How they are broken down
- Kininase I → partial activation
- Kininase II = ACE → inactivates bradykinin (VERY IMPORTANT)
➡ ACE inhibitors ↑ bradykinin → cough + angioedema
Main effects of kinins (must know)
- Vasodilation (NO-mediated) → ↓ BP
- ↑ vascular permeability → edema
- Pain
- Attract leukocytes
- Smooth muscle contraction (visceral)
Clinical pearl
- C1-esterase inhibitor deficiency → hereditary angioedema (bradykinin-mediated)
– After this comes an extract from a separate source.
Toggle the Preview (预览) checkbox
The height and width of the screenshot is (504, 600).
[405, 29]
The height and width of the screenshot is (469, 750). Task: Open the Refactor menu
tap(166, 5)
⭐ 2. Natriuretic Peptides (ANP, BNP, CNP)
When released
- Hypervolemia / stretch
Main actions
- Vasodilation
- Natriuresis (kidney)
- Antagonize: Angiotensin II, Aldosterone, Vasopressin
Exam rule
- ANP & BNP circulate
- CNP = paracrine (local)
Why important
- ANP/BNP link vascular tone ↔ kidney fluid balance
- BNP is a diagnostic marker in heart failure
⭐ 3. Major Circulating Vasoconstrictors (Very High Yield)
A. Vasopressin (ADH)
- Strong vasoconstrictor
- BUT → reflex ↓ cardiac output keeps BP change small
- More important in shock than normal physiology
B. Norepinephrine
- Generalized vasoconstriction (α1 receptors)
Important:
Circulating NE is less important than sympathetic nerve NE.
C. Epinephrine
- Vasodilation in skeletal muscle & liver (β2)
- Vasoconstriction elsewhere (α1)
Exam line:
Epinephrine redistributes blood to skeletal muscle during exercise.
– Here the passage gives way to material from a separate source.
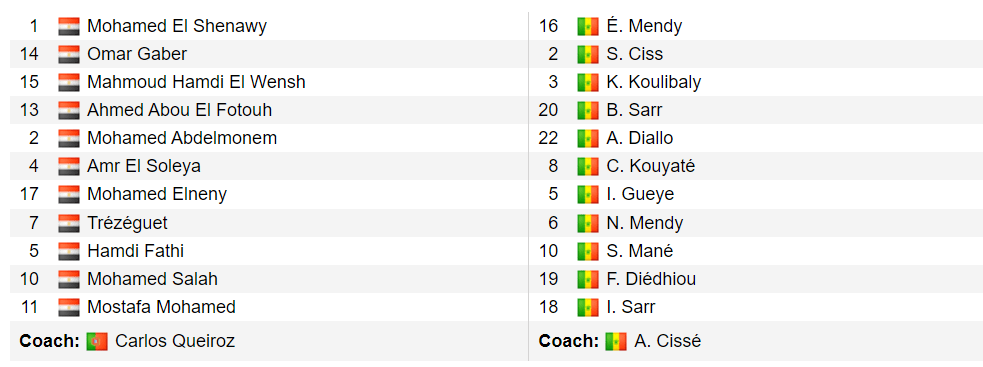Click Senegal flag beside É. Mendy

pyautogui.click(x=588, y=26)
D. Angiotensin II (the king of constriction)
- Very potent vasoconstrictor
- Formed via → Renin → Ang I → ACE → Ang II
Functions
- Maintains BP & ECF volume
- ↑ Aldosterone
- ↑ Thirst
- ↑ Vasoconstriction
- Local Renin-Ang systems may exist in vessel walls → role in hypertension
Clinical pearl
- ACE inhibitors ↓ Ang II
- Also ↑ bradykinin (because ACE = kininase II)
➡ Causes vasodilation, cough, angioedema
E. Urotensin-II
- One of the most potent vasoconstrictors
- ↑ in hypertension & heart failure
⭐ 4. SUPER-HIGH-YIELD QUICK TABLE (Memorize This)
Class | Substance | Effect | Exam Notes |
Vasodilators | Bradykinin | NO-mediated dilation, pain, leakiness | ↑ by ACE inhibitors |
Kallidin | Same as bradykinin | Precursor-derived | |
ANP/BNP | Vasodilation + natriuresis | Hypervolemia triggers release | |
VIP | Vasodilation | GI + systemic | |
Vasoconstrictors | Norepinephrine | General vasoconstriction | Circulating NE less important |
Epinephrine | Dilates skeletal muscle; constricts elsewhere | β2 vs α1 | |
Angiotensin II | Very potent vasoconstrictor | Maintains BP/ECF | |
Vasopressin | Vasoconstriction | Key in shock | |
Urotensin-II | Very strong constrictor | ↑ in HF & HTN |
⭐ 5. The 10 Exam Lines You MUST Know
- Bradykinin = NO-mediated vasodilation + pain + increased permeability.
- Kinins are broken down by ACE → ACE inhibitors ↑ bradykinin.
- C1-esterase inhibitor deficiency → hereditary angioedema (bradykinin-mediated).
- ANP/BNP released due to hypervolemia → vasodilation + natriuresis.
- CNP is paracrine, ANP/BNP are endocrine.
- Norepinephrine = generalized vasoconstriction (α1).
- Epinephrine dilates muscle/liver (β2) but constricts elsewhere (α1).
- Angiotensin II = key long-term vasoconstrictor + stimulates aldosterone & thirst.
- ACE inhibitors block Ang II AND increase bradykinin.
- Urotensin-II = potent vasoconstrictor; elevated in HTN & heart failure.